In YJ’s newest course, Restorative Yoga 101, Jillian Pransky, director of Restorative Therapeutic Yoga teacher training for YogaWorks and author of Deep Listening, will have you rethinking rest one deep breath at a time. This four-week program offers students an in-depth look at eight essential poses that will help you elicit the relaxation response, simple prop setups that will help encourage deep mind-body release and healing, guided meditative sequences and breathing exercises, mind-body alignment lectures, and personal inquiry. Eager to learn more? Sign up now.
Most people think of restorative yoga as a yummy, relaxing practice—a respite when you’re tired, injured, or you simply want to chill out.
And while that may be true, restorative yoga is also an advanced practice that requires a tremendous amount of dedication, patience, skill, courage, and compassion. It can be a deeply transformative path toward self-awareness, insight, and emotional and spiritual growth. While the practice presents a way to fast-track calming your nervous system—thanks to supported resting postures designed to be held for long periods of time—it can be hard to shed the racing thoughts and tension that most of us carry throughout the day. In fact, restorative yoga is closer to a meditation practice than a movement practice. It challenges us to slow down, relax, and be with ourselves.
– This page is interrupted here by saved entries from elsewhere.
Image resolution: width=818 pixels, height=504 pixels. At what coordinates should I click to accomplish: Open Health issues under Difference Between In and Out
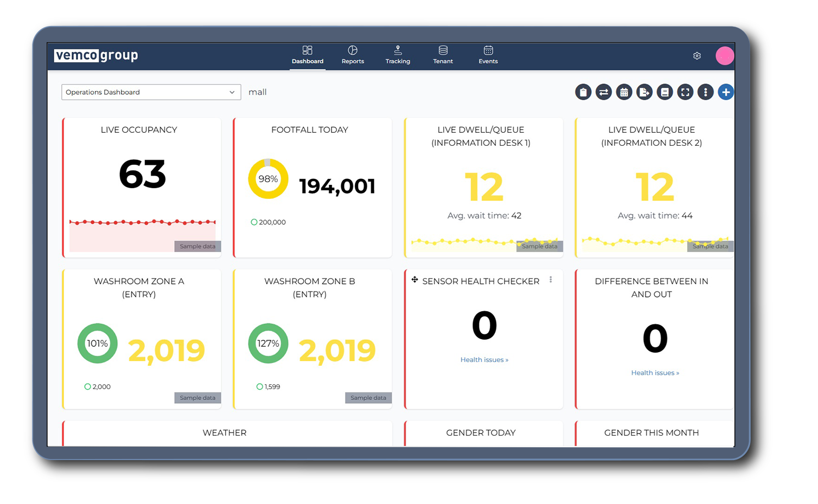(655, 372)
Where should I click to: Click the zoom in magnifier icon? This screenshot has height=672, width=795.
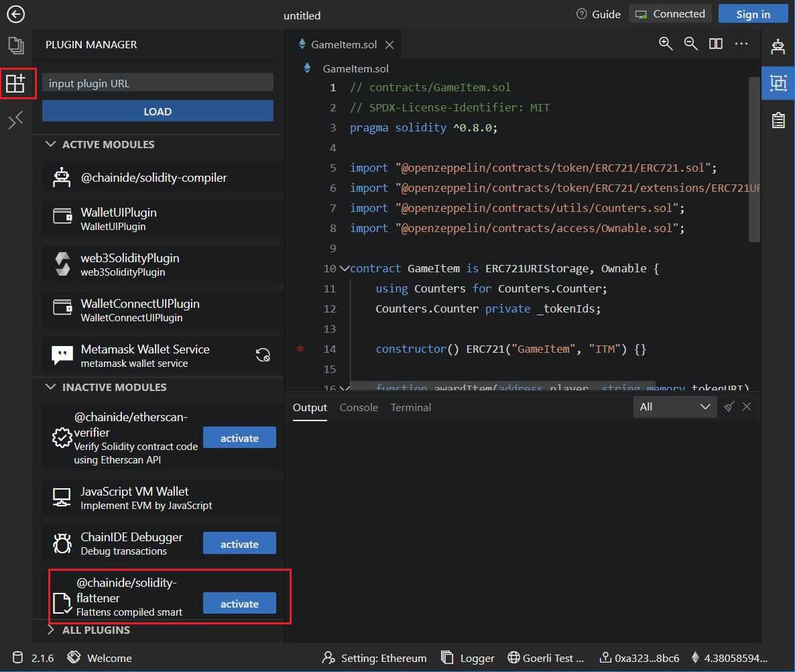[x=666, y=44]
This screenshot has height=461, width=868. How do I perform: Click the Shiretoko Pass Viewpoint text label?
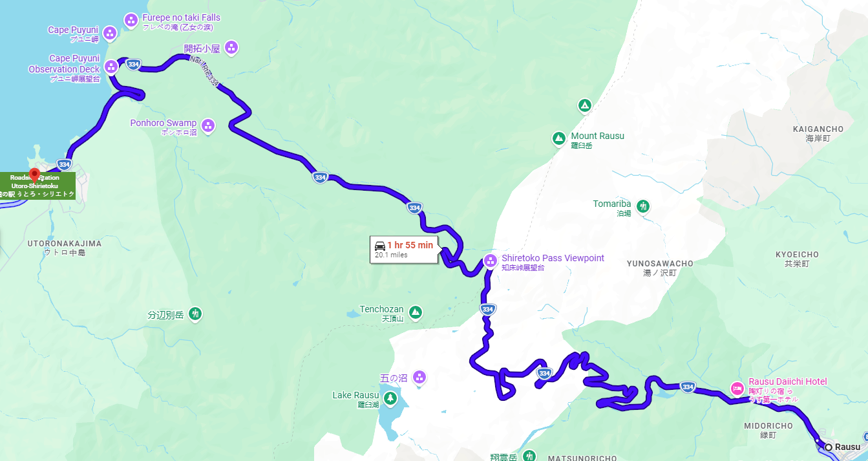click(553, 258)
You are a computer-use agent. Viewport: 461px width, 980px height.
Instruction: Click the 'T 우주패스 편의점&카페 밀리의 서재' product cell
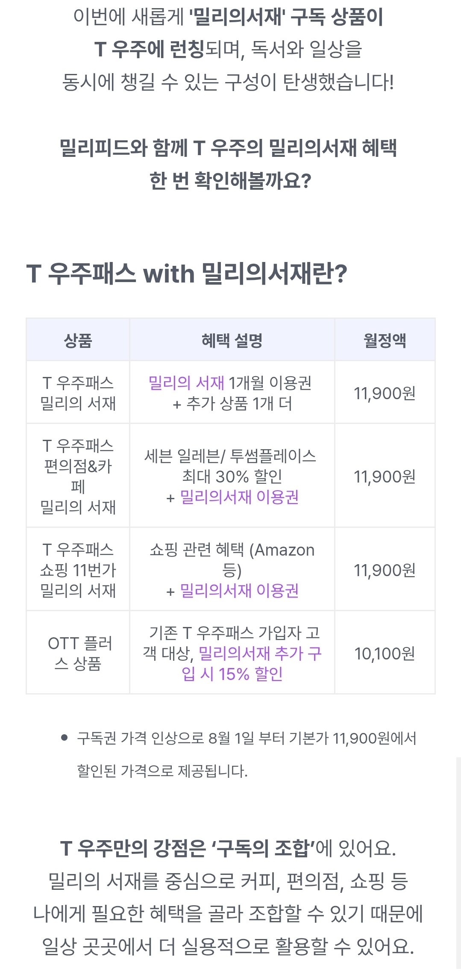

With each breath we take during restorative yoga, we consciously unwind. This creates an opportunity to release deep tension, which leads to ease in our bodies and minds and even helps us notice the ways in which we keep working and doing, physically and mentally—even when it’s not necessary.
I created the restorative yoga practice on the following pages to help you relax but also to help you transition back into your day-to-day pursuits in a more mindful way, so you can make more-nourishing choices all day long.
The following poses use props—such as blankets, bolsters, and blocks—so that you don’t need to exert any muscular effort. During this practice, it’s important to let go of any stretching or strengthening goals you may have. Try these poses all at once or individually, at any time of the day. Enjoy them after a mindful movement practice if you wish. If you are new to restorative yoga, stay in each pose for 3–10 minutes, and come out when you feel you’ve had enough. As you become familiar with the poses and the practice of deep relaxation, you can extend to 10–20 minutes per pose. Stay still with the variety of sensations, thoughts, and emotions that may arise. Each pose is accompanied by journal prompts that will help you transition back into your day with purpose and poise.
Start to feel grounded in Surfboard Pose
Place 3 folded blankets vertically up the center of your mat, stair-stepping the short edges, and place 2 blocks side by side at the foot of your mat with a rolled-up blanket on top (to rest your feet on). Start on all fours, and lower yourself onto the blankets—as if lying on a surfboard. Your pelvis, torso, and head should be supported by the blankets, with your kneecaps on the ground or on your mat (add support here if needed) and the tops of your feet on the blanket roll. Turn your head to one side with your arms resting on the ground in the shape of a cactus. Let your whole body fall into the blankets so that you feel comfortable, supported, and relaxed. Take slow, long breaths. Every few minutes, turn your head to the other side. To exit, bring your hands below your shoulders, gently firm your belly, and press up to all fours. Slowly come to sitting.
Surfboard is physically and emotionally grounding and soothing. It is a pose that feels protective of your vulnerable organs, which allows you to release tension in your belly and expand your breath into your back. When you exhale, give yourself permission to allow the props and the ground to fully hold you. This builds the foundation you need to begin to grow present, to release the way you hold your tension, and to create space for yourself in your body and mind.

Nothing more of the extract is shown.